_Exercise inputs:_
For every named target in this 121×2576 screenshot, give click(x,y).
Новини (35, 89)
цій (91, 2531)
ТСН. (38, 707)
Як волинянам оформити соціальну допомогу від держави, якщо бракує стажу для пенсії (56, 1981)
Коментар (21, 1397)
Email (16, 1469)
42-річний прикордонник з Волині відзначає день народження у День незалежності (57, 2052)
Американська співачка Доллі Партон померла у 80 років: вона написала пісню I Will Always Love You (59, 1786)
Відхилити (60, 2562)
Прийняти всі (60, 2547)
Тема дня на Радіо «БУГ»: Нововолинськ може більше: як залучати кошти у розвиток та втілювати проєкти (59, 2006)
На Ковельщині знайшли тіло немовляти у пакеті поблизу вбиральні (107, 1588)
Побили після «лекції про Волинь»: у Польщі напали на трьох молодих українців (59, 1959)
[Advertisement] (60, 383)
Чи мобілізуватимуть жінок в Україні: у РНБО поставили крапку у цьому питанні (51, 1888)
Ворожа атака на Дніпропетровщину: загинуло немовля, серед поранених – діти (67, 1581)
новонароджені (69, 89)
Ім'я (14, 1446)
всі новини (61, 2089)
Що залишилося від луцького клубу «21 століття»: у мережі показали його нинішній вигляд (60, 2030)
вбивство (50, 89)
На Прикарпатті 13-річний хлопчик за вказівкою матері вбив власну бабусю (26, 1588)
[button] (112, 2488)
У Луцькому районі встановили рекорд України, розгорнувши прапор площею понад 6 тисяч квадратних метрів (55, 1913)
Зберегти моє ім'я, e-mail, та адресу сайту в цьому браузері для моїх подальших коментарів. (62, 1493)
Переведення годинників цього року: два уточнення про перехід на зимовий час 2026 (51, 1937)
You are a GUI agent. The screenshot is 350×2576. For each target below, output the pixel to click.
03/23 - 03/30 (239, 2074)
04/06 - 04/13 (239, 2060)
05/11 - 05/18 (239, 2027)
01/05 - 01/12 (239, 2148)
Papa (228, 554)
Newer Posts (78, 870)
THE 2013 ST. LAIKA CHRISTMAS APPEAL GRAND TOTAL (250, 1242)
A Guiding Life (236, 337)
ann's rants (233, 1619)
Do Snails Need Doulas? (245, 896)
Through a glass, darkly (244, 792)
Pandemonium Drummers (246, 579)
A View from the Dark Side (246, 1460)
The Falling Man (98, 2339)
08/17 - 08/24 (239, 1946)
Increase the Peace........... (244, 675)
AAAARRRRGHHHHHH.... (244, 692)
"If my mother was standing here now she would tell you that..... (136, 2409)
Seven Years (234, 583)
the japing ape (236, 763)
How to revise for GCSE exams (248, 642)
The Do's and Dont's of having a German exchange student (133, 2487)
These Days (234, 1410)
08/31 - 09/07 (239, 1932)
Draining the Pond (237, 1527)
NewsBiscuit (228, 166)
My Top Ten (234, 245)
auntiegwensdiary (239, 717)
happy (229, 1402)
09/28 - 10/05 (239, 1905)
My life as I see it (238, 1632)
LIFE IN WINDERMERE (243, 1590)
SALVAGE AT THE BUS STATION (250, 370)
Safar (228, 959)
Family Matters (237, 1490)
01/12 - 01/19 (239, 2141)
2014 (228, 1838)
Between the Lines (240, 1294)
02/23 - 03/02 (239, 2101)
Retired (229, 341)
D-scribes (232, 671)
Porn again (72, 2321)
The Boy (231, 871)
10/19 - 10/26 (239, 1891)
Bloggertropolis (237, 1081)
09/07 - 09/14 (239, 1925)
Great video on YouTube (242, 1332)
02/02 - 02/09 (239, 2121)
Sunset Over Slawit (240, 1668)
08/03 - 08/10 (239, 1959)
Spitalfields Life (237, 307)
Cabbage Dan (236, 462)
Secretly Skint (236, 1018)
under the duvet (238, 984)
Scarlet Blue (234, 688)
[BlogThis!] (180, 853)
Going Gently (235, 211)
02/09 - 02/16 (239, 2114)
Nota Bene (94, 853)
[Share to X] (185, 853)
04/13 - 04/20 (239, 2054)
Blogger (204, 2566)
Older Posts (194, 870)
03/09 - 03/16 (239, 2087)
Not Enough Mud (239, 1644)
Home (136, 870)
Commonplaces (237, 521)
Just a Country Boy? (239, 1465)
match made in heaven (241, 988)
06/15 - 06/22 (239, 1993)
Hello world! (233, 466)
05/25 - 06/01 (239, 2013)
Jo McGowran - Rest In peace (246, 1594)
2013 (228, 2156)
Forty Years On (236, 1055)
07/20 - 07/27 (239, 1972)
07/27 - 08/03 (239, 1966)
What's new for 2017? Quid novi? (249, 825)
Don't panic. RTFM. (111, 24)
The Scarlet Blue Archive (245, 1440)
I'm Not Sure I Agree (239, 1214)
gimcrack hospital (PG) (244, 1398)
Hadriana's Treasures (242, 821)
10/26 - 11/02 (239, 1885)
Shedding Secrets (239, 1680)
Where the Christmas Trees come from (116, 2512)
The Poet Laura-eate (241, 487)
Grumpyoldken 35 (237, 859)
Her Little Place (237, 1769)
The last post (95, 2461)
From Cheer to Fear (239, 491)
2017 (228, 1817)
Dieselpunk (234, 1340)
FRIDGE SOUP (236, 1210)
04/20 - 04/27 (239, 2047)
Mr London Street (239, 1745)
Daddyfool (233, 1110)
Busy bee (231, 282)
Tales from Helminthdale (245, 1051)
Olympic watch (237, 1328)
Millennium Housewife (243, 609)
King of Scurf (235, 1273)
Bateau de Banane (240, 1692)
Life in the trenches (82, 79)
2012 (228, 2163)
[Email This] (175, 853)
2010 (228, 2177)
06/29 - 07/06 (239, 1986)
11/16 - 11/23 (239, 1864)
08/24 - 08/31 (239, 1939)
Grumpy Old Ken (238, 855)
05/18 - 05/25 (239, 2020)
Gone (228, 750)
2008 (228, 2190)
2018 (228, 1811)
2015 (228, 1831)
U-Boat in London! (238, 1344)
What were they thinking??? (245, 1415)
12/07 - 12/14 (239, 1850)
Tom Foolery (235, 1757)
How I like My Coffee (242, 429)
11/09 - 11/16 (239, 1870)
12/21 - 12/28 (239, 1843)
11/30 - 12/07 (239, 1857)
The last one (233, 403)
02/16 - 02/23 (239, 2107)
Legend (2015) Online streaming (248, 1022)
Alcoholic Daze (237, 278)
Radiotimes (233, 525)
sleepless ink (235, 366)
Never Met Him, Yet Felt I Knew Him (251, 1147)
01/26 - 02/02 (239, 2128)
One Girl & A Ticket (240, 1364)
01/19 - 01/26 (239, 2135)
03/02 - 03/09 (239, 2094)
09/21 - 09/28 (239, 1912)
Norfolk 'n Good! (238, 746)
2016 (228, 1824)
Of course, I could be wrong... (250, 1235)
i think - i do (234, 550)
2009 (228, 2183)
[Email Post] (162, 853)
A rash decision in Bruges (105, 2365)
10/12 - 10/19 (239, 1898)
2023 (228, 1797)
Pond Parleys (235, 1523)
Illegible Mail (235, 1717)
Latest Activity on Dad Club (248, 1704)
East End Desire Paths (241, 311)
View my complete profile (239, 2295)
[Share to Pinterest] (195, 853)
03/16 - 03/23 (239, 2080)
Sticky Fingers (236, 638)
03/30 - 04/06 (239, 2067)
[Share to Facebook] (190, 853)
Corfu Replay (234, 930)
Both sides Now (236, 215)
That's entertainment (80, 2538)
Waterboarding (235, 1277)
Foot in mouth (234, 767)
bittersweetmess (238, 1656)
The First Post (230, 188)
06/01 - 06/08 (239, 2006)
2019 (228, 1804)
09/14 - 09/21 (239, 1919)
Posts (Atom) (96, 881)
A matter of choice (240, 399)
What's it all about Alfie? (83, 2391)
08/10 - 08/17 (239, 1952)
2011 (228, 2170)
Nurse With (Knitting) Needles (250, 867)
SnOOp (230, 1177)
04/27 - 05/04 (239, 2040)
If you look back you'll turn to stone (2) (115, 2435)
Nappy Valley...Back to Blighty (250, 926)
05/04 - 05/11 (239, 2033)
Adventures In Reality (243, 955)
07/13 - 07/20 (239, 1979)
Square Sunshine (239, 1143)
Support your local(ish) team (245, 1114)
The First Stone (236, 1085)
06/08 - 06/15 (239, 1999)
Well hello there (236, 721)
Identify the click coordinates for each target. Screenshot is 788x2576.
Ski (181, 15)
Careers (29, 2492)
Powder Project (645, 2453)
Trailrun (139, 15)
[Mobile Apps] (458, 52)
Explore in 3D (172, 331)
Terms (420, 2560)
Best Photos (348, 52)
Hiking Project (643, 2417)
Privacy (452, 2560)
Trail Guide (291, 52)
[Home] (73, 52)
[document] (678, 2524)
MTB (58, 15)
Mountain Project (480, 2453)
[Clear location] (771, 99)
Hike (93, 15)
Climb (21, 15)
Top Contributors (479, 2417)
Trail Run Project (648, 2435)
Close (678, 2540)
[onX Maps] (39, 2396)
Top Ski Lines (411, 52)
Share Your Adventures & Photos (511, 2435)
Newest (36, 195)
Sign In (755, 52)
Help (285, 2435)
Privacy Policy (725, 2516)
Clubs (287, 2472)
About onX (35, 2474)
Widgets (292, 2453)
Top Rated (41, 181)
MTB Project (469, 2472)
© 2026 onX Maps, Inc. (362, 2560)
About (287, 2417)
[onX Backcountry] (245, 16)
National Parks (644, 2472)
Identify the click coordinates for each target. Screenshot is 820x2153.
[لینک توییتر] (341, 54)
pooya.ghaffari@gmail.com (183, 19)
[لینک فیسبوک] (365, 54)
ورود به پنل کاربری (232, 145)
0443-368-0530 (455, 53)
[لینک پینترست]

_Exercise goal:_ The expected result is every line above containing the string "click".

_Response to this exercise:_
For every named target in this 121×2576 screenshot, give click(x,y).
You are a GUI agent. The screenshot is 350×2576. For each target below, output the pixel to click.
Identify the click coordinates for each target. Screenshot is 788x2576.
Identify the click coordinates for each target. Screenshot is 820x2153.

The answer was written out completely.